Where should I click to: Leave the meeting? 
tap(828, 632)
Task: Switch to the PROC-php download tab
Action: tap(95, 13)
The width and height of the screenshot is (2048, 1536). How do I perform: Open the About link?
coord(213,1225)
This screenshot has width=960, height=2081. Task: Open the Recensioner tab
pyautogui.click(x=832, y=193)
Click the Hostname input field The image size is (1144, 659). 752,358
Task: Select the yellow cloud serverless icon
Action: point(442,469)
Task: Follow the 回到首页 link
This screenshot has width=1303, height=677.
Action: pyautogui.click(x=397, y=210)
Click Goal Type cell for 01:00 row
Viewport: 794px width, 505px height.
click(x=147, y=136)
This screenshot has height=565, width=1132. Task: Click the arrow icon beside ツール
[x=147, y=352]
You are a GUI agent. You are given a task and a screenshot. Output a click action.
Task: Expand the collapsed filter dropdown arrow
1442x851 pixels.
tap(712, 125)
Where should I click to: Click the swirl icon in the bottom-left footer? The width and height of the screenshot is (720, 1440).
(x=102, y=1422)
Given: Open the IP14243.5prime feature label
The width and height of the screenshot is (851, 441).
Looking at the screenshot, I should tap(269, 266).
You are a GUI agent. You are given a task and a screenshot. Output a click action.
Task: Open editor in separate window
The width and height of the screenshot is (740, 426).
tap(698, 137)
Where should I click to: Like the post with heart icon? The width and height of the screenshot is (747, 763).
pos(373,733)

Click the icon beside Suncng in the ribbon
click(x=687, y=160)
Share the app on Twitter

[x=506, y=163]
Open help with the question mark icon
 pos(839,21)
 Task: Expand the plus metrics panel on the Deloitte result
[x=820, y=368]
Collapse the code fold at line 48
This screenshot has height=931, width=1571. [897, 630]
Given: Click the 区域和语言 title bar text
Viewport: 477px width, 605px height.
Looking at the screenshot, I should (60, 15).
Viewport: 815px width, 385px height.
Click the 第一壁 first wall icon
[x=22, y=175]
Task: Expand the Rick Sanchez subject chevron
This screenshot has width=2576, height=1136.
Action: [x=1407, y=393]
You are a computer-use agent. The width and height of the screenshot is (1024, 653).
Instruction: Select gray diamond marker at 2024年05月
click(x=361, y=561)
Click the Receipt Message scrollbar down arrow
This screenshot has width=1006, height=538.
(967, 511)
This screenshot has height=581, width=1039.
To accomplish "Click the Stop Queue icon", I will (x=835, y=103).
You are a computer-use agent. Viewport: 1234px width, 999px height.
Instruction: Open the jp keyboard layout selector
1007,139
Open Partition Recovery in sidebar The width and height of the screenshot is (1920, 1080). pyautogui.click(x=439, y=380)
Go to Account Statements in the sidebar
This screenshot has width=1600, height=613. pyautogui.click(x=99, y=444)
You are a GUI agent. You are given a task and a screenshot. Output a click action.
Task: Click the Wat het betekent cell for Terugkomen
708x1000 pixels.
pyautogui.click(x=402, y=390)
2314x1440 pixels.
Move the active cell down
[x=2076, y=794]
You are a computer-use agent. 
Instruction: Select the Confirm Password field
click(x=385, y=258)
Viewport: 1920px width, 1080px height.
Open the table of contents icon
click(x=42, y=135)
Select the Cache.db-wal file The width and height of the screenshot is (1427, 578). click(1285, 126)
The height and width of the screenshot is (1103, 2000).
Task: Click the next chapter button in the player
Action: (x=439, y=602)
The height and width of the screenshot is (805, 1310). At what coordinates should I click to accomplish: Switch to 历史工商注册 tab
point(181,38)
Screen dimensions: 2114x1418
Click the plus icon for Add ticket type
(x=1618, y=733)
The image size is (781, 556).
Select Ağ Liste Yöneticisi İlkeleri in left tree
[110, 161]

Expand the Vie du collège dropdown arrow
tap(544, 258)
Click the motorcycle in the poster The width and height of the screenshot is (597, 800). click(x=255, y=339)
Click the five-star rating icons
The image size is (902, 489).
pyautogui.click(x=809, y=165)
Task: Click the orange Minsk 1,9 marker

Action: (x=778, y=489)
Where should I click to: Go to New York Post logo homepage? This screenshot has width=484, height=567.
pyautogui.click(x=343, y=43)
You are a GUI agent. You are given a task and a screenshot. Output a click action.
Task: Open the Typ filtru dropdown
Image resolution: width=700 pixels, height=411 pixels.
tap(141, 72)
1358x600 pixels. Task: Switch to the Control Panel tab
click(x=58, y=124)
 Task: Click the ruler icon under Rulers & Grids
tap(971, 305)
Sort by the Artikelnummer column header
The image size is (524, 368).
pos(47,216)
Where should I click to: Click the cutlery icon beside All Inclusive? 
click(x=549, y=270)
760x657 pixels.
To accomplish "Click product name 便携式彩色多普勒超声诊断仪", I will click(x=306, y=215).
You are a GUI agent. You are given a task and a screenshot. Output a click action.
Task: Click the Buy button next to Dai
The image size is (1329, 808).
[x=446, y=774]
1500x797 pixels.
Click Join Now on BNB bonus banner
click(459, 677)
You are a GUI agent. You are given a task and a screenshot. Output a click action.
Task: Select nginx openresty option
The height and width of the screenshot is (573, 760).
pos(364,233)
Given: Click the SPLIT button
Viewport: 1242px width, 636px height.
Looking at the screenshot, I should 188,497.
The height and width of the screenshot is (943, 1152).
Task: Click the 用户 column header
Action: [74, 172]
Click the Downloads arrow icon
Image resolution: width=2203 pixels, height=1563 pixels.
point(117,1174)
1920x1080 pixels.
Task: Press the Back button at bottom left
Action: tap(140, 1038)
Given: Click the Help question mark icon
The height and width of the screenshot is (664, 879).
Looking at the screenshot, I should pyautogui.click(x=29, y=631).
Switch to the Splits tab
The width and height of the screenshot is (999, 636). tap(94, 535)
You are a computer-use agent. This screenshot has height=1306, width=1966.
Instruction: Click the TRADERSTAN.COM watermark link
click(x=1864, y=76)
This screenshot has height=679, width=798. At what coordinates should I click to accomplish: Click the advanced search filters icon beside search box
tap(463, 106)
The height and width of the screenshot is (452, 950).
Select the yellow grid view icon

▶ [Request]: Reproduce the material word for word, starting at its very first line and ending at the line containing "tap(698, 137)".

▶ [Answer for the task]:
Where should I click to: Leave the meeting? 
tap(828, 632)
Task: Switch to the PROC-php download tab
Action: tap(95, 13)
The width and height of the screenshot is (2048, 1536). How do I perform: Open the About link?
coord(213,1225)
This screenshot has width=960, height=2081. Task: Open the Recensioner tab
pyautogui.click(x=832, y=193)
Click the Hostname input field The image size is (1144, 659). 752,358
Task: Select the yellow cloud serverless icon
Action: point(442,469)
Task: Follow the 回到首页 link
This screenshot has width=1303, height=677.
Action: pyautogui.click(x=397, y=210)
Click Goal Type cell for 01:00 row
Viewport: 794px width, 505px height.
click(x=147, y=136)
This screenshot has height=565, width=1132. Task: Click the arrow icon beside ツール
[x=147, y=352]
You are a GUI agent. You are given a task and a screenshot. Output a click action.
Task: Expand the collapsed filter dropdown arrow
1442x851 pixels.
tap(712, 125)
Where should I click to: Click the swirl icon in the bottom-left footer? The width and height of the screenshot is (720, 1440).
(x=102, y=1422)
Given: Open the IP14243.5prime feature label
The width and height of the screenshot is (851, 441).
Looking at the screenshot, I should tap(269, 266).
You are a GUI agent. You are given a task and a screenshot. Output a click action.
Task: Open editor in separate window
The width and height of the screenshot is (740, 426).
tap(698, 137)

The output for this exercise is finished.